## [Data to use]
'''

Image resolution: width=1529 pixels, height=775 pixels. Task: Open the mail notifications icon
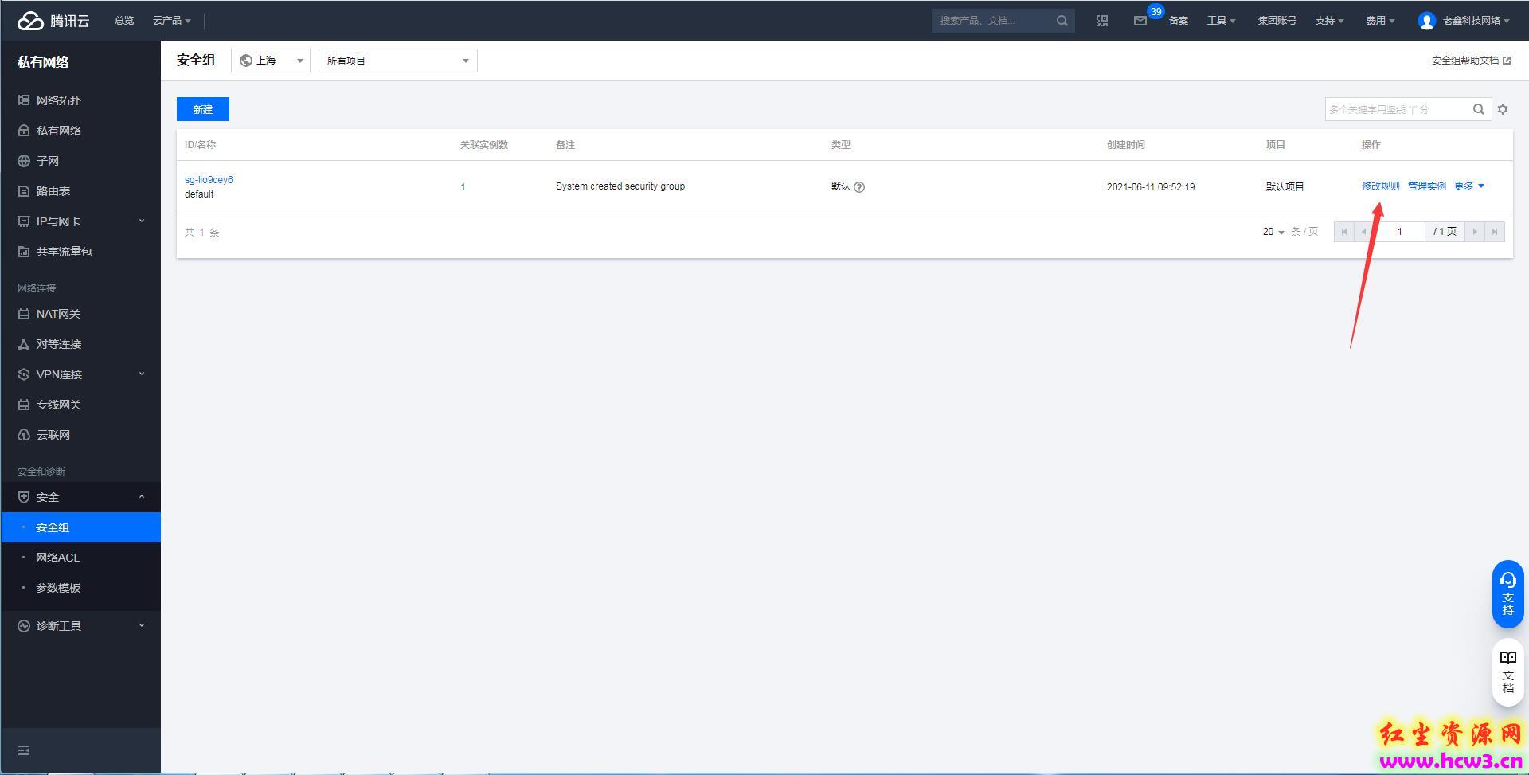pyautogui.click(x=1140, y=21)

'''
'''

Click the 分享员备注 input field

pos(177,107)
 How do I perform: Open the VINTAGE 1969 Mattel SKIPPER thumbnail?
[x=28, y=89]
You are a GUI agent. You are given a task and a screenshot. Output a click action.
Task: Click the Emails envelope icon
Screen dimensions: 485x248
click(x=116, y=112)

'''

## [Task item]
What you return must be an exact retyping of the lines above starting at the line with "Click the 分享员备注 input field" and ending at the line with "Task: Click the Emails envelope icon", and nothing besides.

## [Answer to this task]
Click the 分享员备注 input field

pos(177,107)
 How do I perform: Open the VINTAGE 1969 Mattel SKIPPER thumbnail?
[x=28, y=89]
You are a GUI agent. You are given a task and a screenshot. Output a click action.
Task: Click the Emails envelope icon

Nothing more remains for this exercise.